*What to do*
The result should be the lines from the one that contains "This screenshot has height=546, width=1153." to the final line of the entries below, copied exactly and with no pictures.

*Record extracts*

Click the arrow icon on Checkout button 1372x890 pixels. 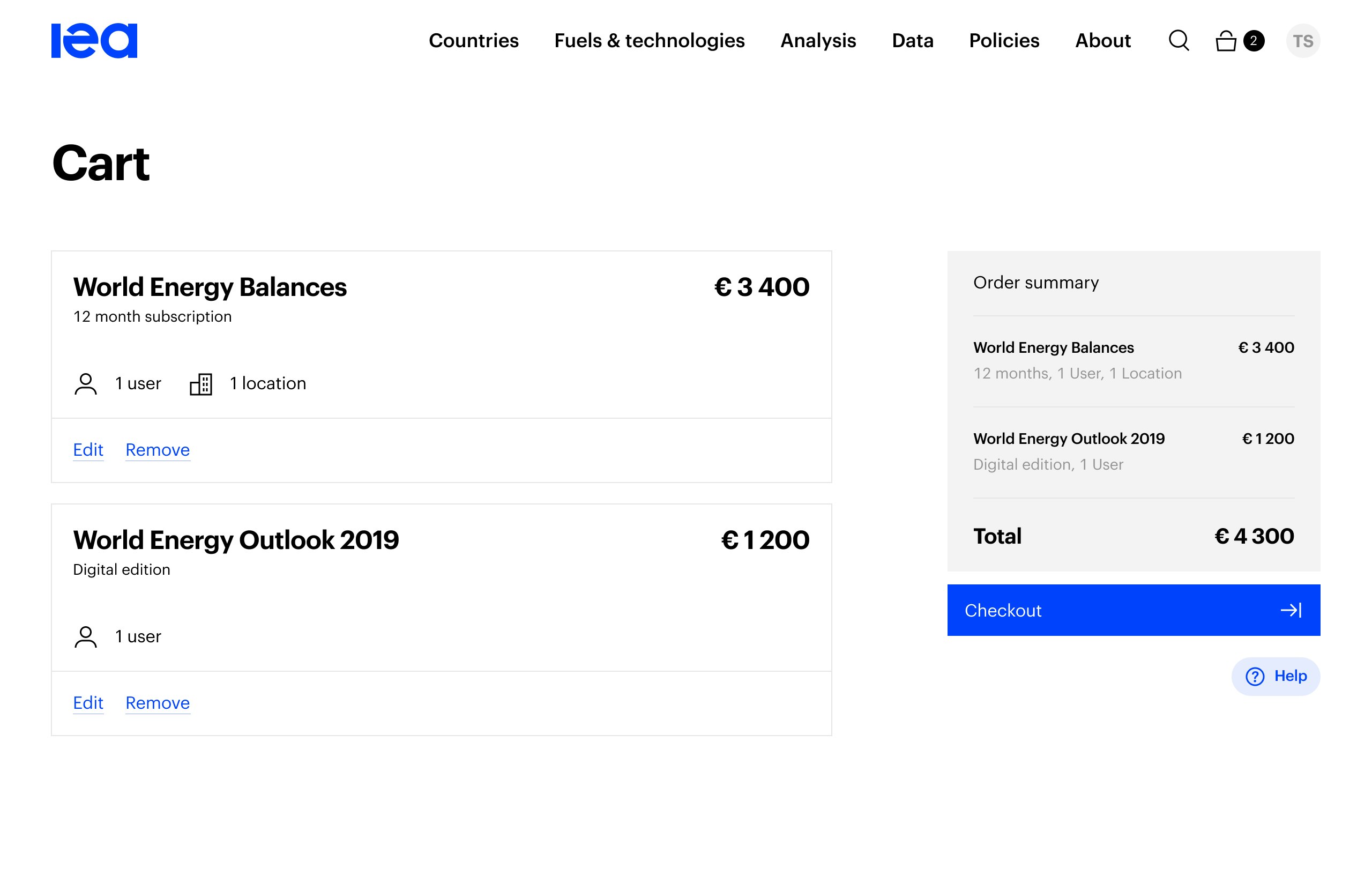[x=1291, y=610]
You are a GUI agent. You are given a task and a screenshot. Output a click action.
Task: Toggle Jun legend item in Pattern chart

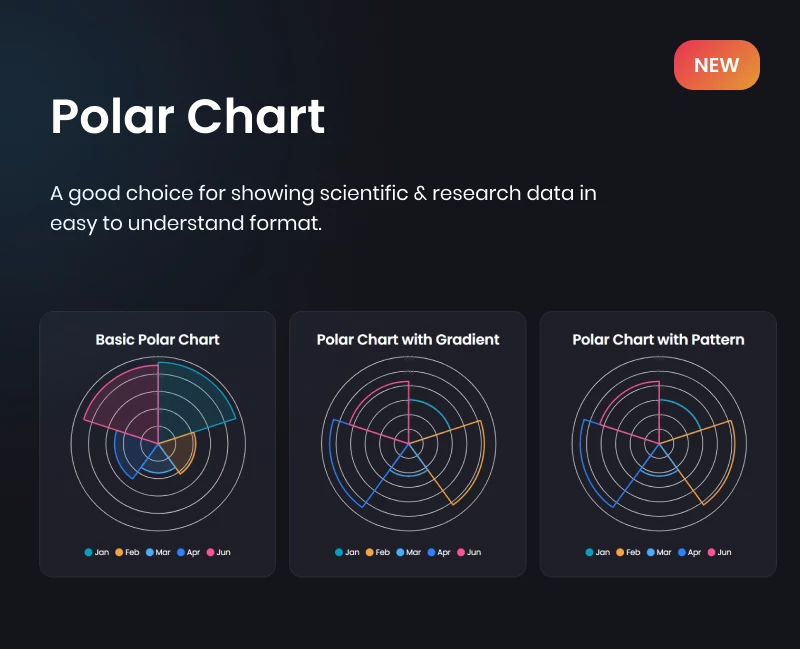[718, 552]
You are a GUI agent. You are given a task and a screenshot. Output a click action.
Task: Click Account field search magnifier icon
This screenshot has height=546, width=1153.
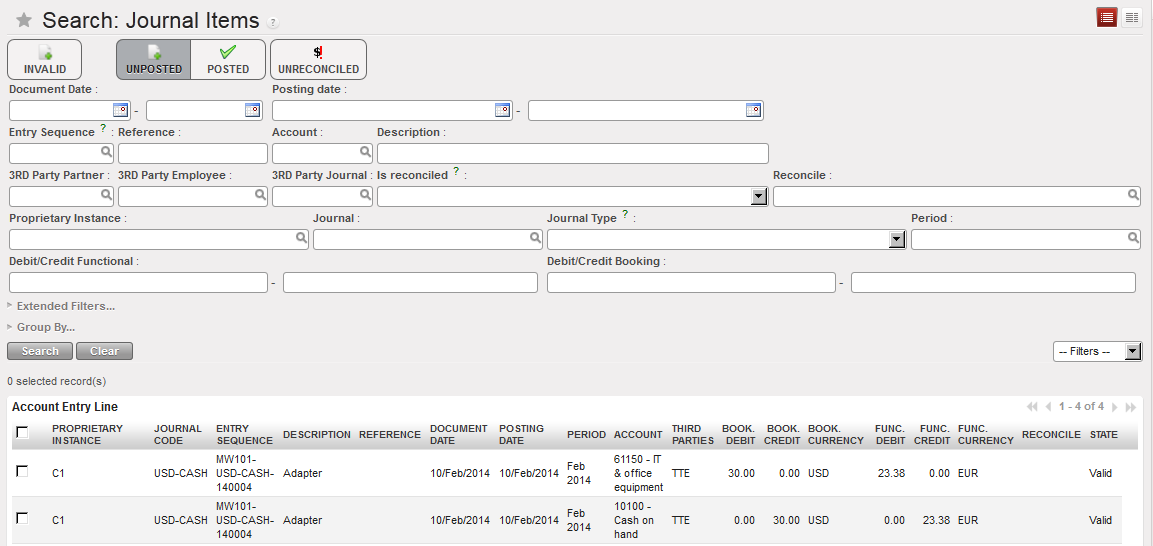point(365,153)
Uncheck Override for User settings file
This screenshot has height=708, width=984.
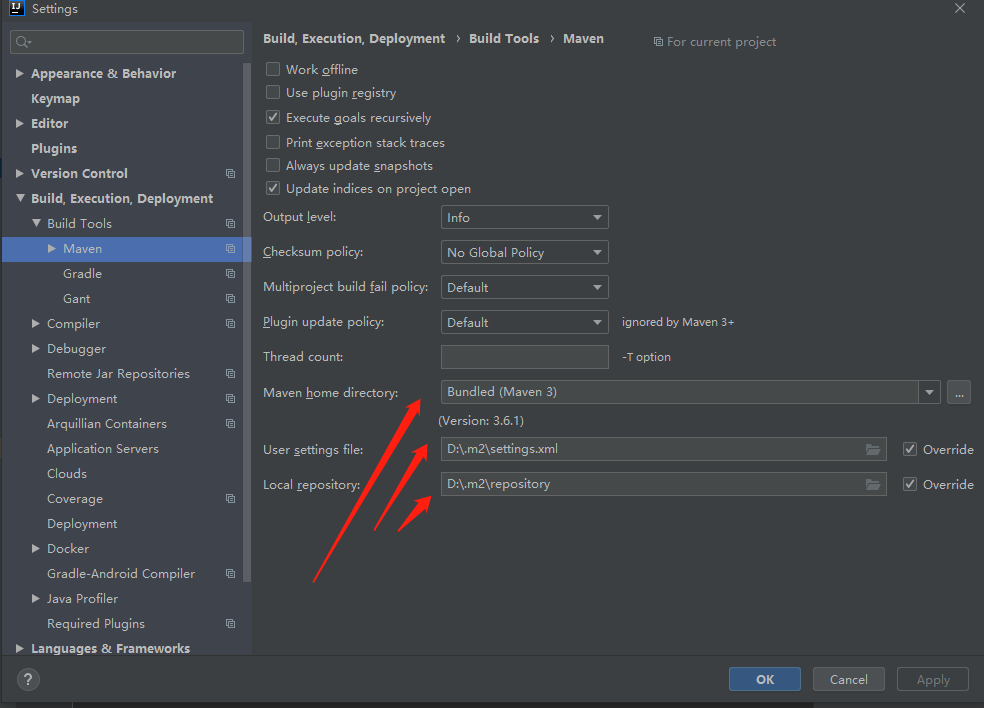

*Answer to the exercise*
This screenshot has height=546, width=1153.
point(365,153)
Uncheck Override for User settings file
This screenshot has height=708, width=984.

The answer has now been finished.